Comment by amiga386 2 days ago

2 replies

What does this mean for CAs that issue certs for completely internal corporate DNS?

Does this mean the corporations have to reveal all their internal DNS and sites to the public (or at least the CA) and let them do DV, if they want certs issued for their wholly-internal domains that will be valid in normal browsers?

gruez 2 days ago

>Does this mean the corporations have to reveal all their internal DNS and sites to the public (or at least the CA) and let them do DV, if they want certs issued for their wholly-internal domains that will be valid in normal browsers?
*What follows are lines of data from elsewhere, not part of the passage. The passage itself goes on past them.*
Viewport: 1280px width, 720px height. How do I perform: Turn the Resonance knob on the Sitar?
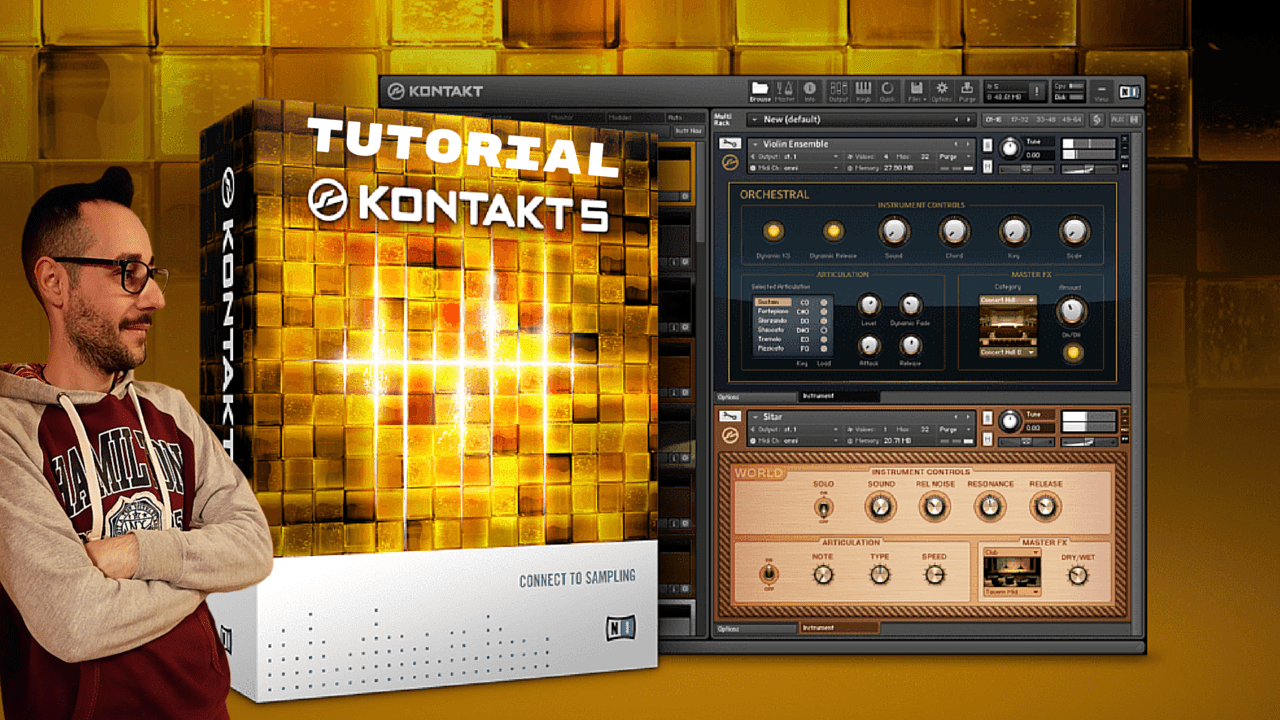[991, 507]
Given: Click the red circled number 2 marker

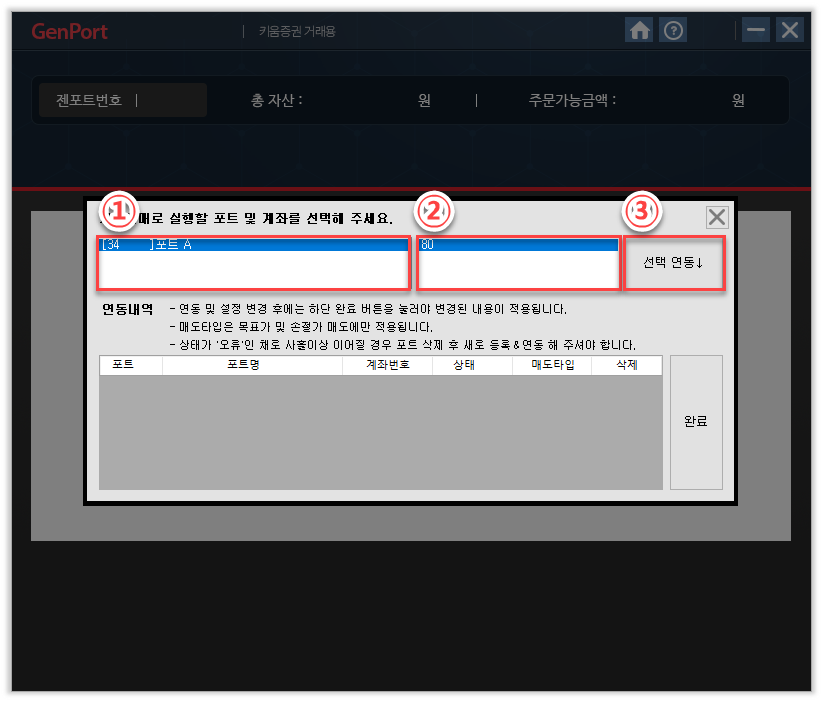Looking at the screenshot, I should [437, 211].
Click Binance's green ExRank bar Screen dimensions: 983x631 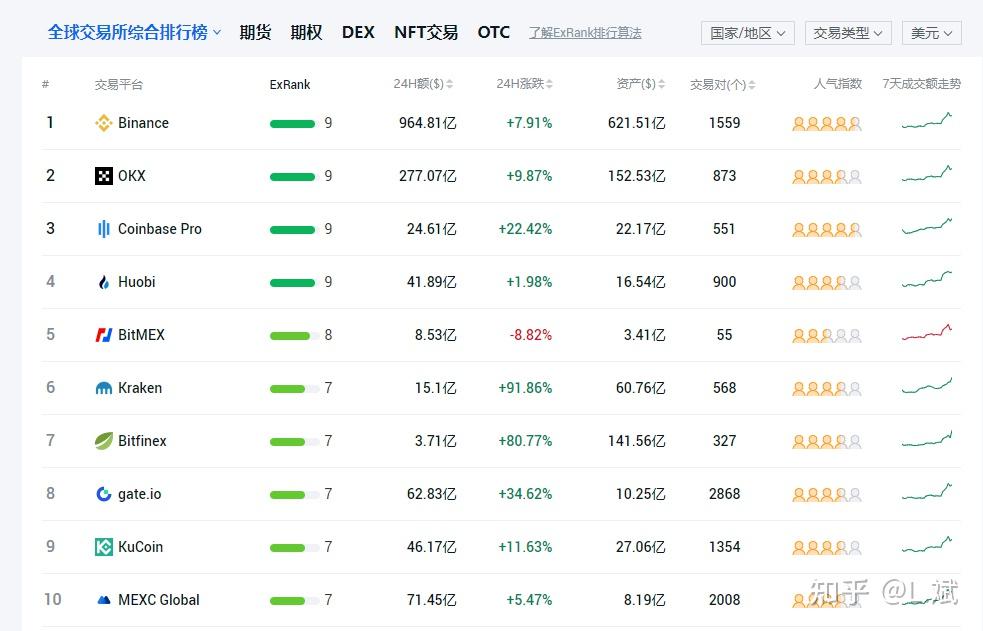coord(292,123)
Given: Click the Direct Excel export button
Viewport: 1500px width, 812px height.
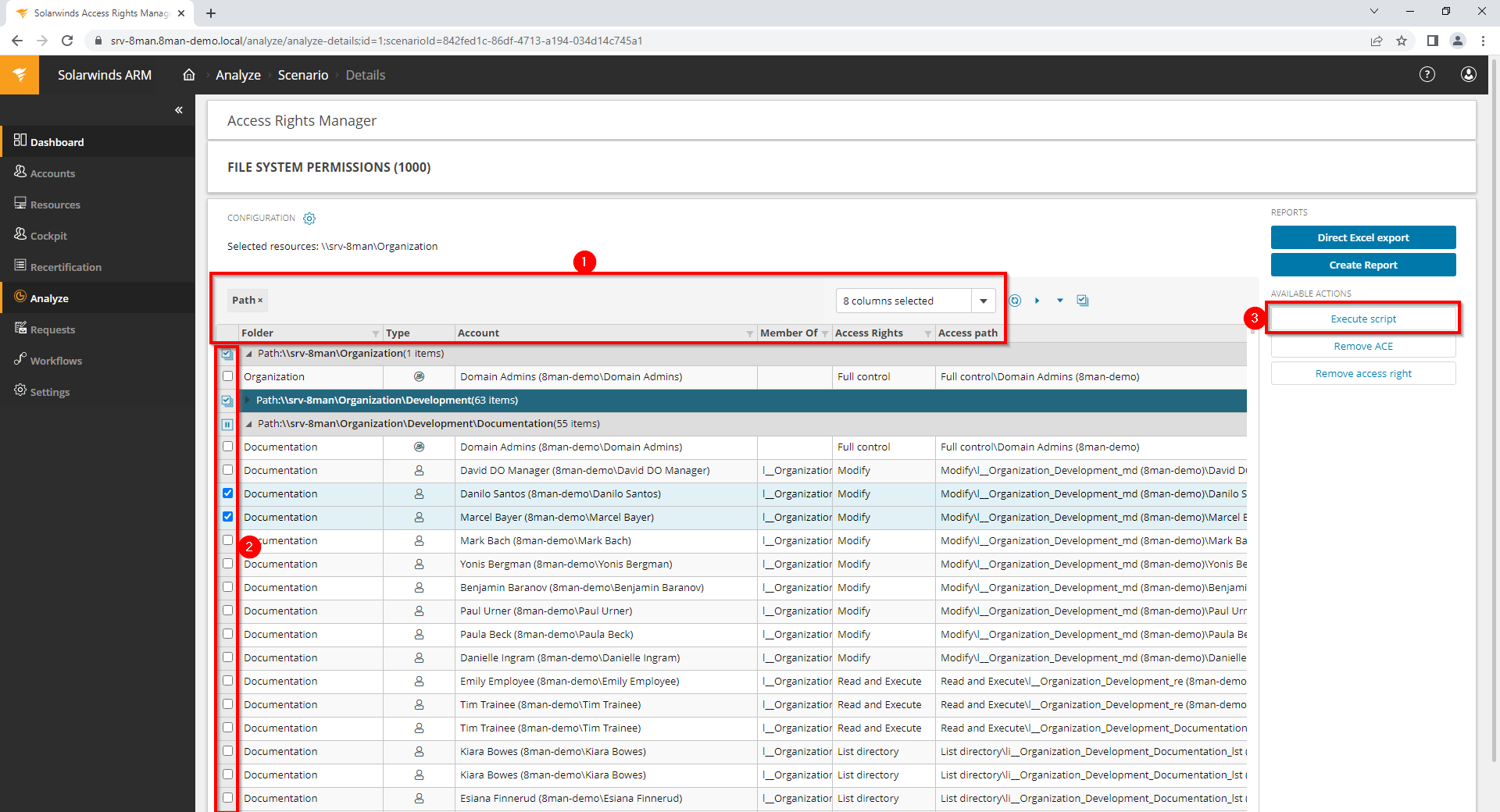Looking at the screenshot, I should pos(1362,237).
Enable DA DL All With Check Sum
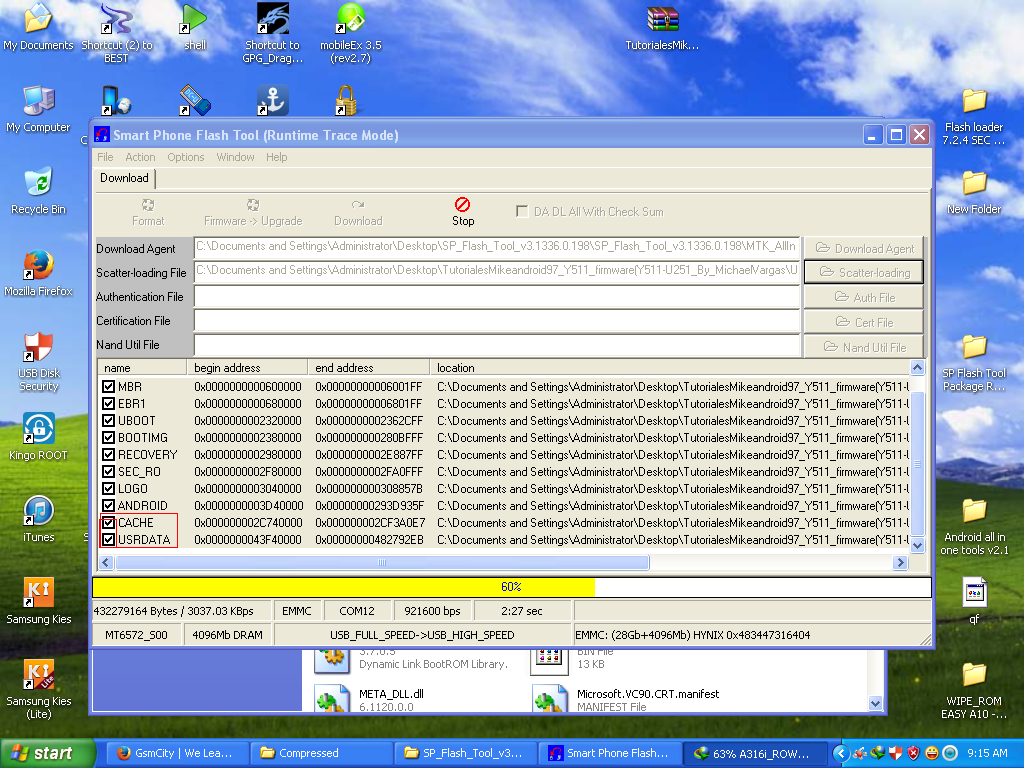Viewport: 1024px width, 768px height. (522, 212)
The blog post has nothing to do with this, because it was already the case with certificate transparency. The solution is to use wildcard certificates. For instance if you don't want secretproject.evil.corp to be visible to everyone, you could get a wildcard certificate for *.evil.corp instead.

  • wolfgang42 2 days ago

    There are also plenty of ways to set it up so the only thing the public can see is that the name exists; and you should probably be prepared for that to become public knowledge anyway (even if using a wildcard certificate), if only because there are so many ways for users to accidentally cause DNS leaks.

    Using an ACME DNS challenge would be the simplest option if it wasn’t such a pain to integrate with most DNS services; but even HTTP challenges don’t actually need to expose the same server that actually runs the service, just one that serves /.well-known/acme-challenge/* during the validation process. (For example, this could be the same server via access control rules that check what interface the request came in on, or a completely different server with split-horizon DNS and/or routing, or a special service running on port 80 that’s only used for challenges.)

    (I was thinking about this a lot recently because I had a service that wanted to do HTTP challenges but I didn’t want to put the whole thing on the Internet. In the end my solution was to assign an IPv6 range which is routed by VPN internally but to a proxy server for public requests: https://search.feep.dev/blog/post/2025-03-18-private-acme)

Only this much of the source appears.